A candidate who had been granted a $17 dollars/hour, 40 hours/week, 9-week summer job, then wanted three weeks vacation in the middle.  Applicants tell HR reps that they’ll only work days.  They don’t do afternoons or night-shifts.  It is not appropriate for parents to call to set up an appointment for their child, nor is it appropriate for them to call, and follow up after an interview.  A parent showed up at one plant and asked to submit a resume for the son who was sitting out in the car.  Who wants the job, the kid, or the parent??  One mother even came to her son’s performance review, and fielded questions for him.

I recently took the wife to a local rheumatologist for a cortisone shot.  The building is filled with doctors, including one of her nephews.  Every door has two signs, “Leave all wet footwear outside.” and, “No food or drink allowed in office.”  Dr.

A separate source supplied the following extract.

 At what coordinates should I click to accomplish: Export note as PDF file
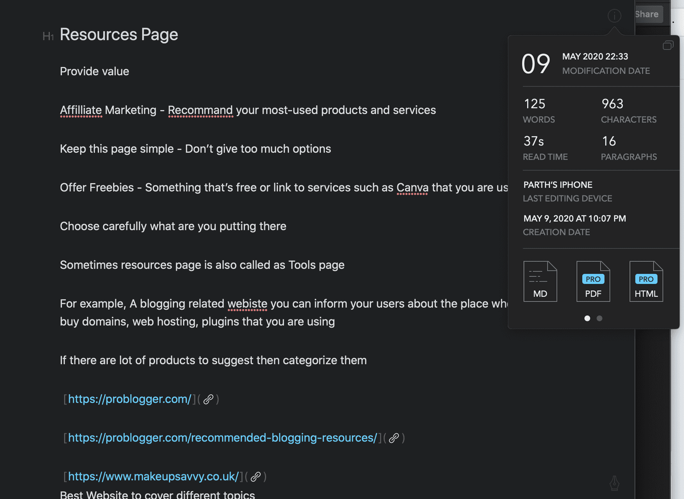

Tom’s door has a third one added.  It says, “This includes Tim Hortons!”  This just shows how Canadians regard Timmie’s.  This stuff isn’t “food and drink”, this is Canada’s lifeblood.  It goes where we go!  Rrrrolll up the rrrimm on the large double-double, eh!

California became the first state to ban the Pray-The-Gay-Away repair therapies for minors, to change their sexual orientation.  These therapies have driven teens to depression and suicide.  Gay rights groups have labelled them as dangerous and abusive, and claim these practices have no basis in science or medicine and have been relegated to the dustbin of quackery.

I saw a man pursuing the horizon,

Round and round they sped.

I was disturbed at this.

I accosted the man.

It is useless, I said,

You cannot….

You lie! He cried, and ran on.

I checked my stats today, and found that Akismet had protected me from 3,333 spam comments, such an interestingly round number.  They included a new one from Mona@bogusemail.uk, who wished me a happy belated birthday, and said she loved my wrinting??  I treasured it so much I could barely delete it.

My brother phoned to tell me that he had lost his job as a bank guard.

I said, “That’s awful.  What happened?”

He said, “Well, a thief came in to rob the bank.  I pulled out my gun and told him that if he took another step, I’d let him have it.”

Mesmerized, I asked, “What happened then?”

He replied, “Well. He took one more step, and I let him have it.  I didn’t want that stupid gun anyway!”

Goodnight Mrs. Calabash, wherever you are.  Coming soon to a blog near you, posts that make much more sense than this one.